Greensulate: Taking Green Roofs to Scale

On November 13, 2015 the management of Greensulate will have a telephone conference with potential investors and their advisors about the firm’s prospects. I have arranged for Alfred University to have access to this call.

The greenroof industry looks like a flower garden gone to weed. Vibrant, fecund, fast growing and productive. But also wild, shapeless and chaotic. Greensulate is transforming all that into an English garden.

Greenroofs’ benefits are well known. Green roofs protect the original roof from damage from UV rays, cycles of freezing and heating and whatever humans do to them, so they can last up to three or four times as long as typical roofs. One big benefit they provide is natural insulation, which saves on heating and cooling costs. Those savings can reach 73 percent in the summer on a one-story building. So investments can be recouped in about 20 years.

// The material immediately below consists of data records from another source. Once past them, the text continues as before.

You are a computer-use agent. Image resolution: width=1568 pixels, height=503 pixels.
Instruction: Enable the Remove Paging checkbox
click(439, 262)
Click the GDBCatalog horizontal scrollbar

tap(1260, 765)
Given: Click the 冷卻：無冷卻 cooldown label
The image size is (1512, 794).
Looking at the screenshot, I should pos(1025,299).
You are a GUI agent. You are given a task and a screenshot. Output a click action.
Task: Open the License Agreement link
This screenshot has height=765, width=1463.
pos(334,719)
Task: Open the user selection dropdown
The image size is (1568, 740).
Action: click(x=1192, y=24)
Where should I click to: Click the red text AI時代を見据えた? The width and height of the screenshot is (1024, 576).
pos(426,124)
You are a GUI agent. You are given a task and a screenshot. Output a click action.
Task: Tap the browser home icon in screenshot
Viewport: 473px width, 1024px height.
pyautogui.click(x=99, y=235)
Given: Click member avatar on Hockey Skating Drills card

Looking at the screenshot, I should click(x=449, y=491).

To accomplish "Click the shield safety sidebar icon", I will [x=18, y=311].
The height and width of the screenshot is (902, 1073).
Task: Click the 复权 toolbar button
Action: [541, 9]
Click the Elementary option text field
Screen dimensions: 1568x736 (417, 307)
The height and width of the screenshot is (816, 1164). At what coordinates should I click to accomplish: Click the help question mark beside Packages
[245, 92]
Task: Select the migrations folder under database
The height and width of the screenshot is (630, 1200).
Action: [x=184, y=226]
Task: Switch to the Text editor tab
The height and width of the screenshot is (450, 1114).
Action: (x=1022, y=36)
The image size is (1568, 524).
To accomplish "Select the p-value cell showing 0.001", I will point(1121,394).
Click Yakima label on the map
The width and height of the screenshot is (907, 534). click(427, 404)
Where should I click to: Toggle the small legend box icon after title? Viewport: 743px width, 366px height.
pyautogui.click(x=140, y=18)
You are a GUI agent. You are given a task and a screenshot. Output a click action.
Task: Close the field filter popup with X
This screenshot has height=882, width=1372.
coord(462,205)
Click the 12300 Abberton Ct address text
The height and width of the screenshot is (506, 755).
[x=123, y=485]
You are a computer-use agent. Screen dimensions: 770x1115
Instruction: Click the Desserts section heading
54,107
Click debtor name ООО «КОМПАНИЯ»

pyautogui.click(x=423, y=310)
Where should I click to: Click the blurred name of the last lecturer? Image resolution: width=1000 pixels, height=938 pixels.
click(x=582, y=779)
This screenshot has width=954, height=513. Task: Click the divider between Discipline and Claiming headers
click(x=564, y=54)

As impressive as that is, those benefits don’t count the environmental benefits (the “externalities”, if you will). For the climate, greenroofs absorb CO2, produce oxygen and establish roof-top eco-systems with a surprising amount of biodiversity. (“We even saw bees!” exclaimed one employee.) For the local government, greenroofs aid in storm water management, by slowing the flow of water down the drains during and immediately after a rain storm. Employees and residents in the green-roofed buildings feel better and work more productively.

Super Storm Sandy drove home the benefit of slowing storm water runoff and sewage overflows that occur when a storm overburdens the city’s water management system. Green roofs capture water at lower cost than trying to control it through end-of-pipe storage tanks and the other engineered systems, like pumps and raised ventilation grates that the NYC transit authority is considering.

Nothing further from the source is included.